Anxiety during a live interview is a common experience, and it can be challenging to manage. Here are some tips that might help you deal with anxiety during a live interview:

  • Be Prepared: The more prepared you are, the less anxious you'll be. Many interviewers use culture fit tests, ask behavioral questions, and situational judgment questions, so do your research on the company and the position, prepare answers to common interview questions, and practice your responses using the S.T.A.R method strategy
  • Take Deep Breaths: Deep breathing exercises can help calm your nerves and reduce anxiety.

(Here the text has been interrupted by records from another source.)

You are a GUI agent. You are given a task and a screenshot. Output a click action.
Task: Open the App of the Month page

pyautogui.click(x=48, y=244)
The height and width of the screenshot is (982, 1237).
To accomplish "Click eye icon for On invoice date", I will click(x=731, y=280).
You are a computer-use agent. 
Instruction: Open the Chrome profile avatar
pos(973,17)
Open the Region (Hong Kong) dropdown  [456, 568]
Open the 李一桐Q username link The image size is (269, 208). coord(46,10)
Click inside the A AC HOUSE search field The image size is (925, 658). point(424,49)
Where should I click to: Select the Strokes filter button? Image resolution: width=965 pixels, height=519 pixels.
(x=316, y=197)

Take a few deep breaths before the interview starts and try to maintain a steady breathing rhythm during the interview.
  • Practice Positive Self-Talk: Negative self-talk can increase anxiety levels, so it's essential to replace any negative thoughts with positive ones. Repeat positive affirmations to yourself, such as "I am prepared for this interview," "I am confident in my abilities," and "I can do this."
  • Use Grounding Techniques: Grounding techniques can help you stay focused and calm during the interview. Try focusing on your senses, such as the feeling of your feet on the ground or the sounds in the room, to ground yourself in the present moment.
  • Remember that It's Okay to Be Nervous: Finally, remember that it's normal to feel nervous during an interview. Accepting and acknowledging your anxiety can help you manage it better.

Confronting the Problem

Several important tools exist for dealing with exam anxiety. They are primarily in the form of forming healthier thought patterns and performing physical (biofeedback) exercises to become less anxious. Let’s talk about both of these things in turn.

Healthier Thought Patterns

Dealing with exam anxiety requires thinking of the concept of anxiety in a healthy and affirming context, so as to avoid having it grow to disabled proportions. Here are some important truths to remember and repeat to yourself:

  • Anxiety is normal. No, you are not worried just because there is something wrong with you. Most of the other candidates are anxious too. Just because they appear to be calm, does not mean they are not worried.
  • Other people can’t ‘see right through you’. Often anxious people imagine everyone else can notice they’re worried, and this contributes to their feelings of shame and makes their anxiety stronger. Good news! That’s probably not true. Most people can’t really notice there is ‘something wrong with you’ (not that there is anything wrong about being worried about an exam to start with.
  • Anxiety can be constructive. The reason you are anxious is that you care about succeeding in the exam. That’s good! You should probably care! You will often hear characters in action movies tell you that “fear is your friend” because fear teaches you to avoid dangerous actions. Anxiety is also your friend as long as it reminds you to work hard for success and does not paralyze you.
  • You can do it. Thinking that you are not going to succeed, that success is impossible, just increases your chance of failure. One mental exercise that helps you reduce your fear of an exam is to compile a written list of similar experiences you’ve succeeded in the past.

 

Conclusion

Exam anxiety is a common phenomenon that appears in almost all exam candidates. This is a reasonable response to an important event in your life. However, if exam anxiety is left to go unchecked and uncontrolled, it can damage your chances of success or even your health. If you follow the advice we gave, you can control anxiety instead of letting it control you.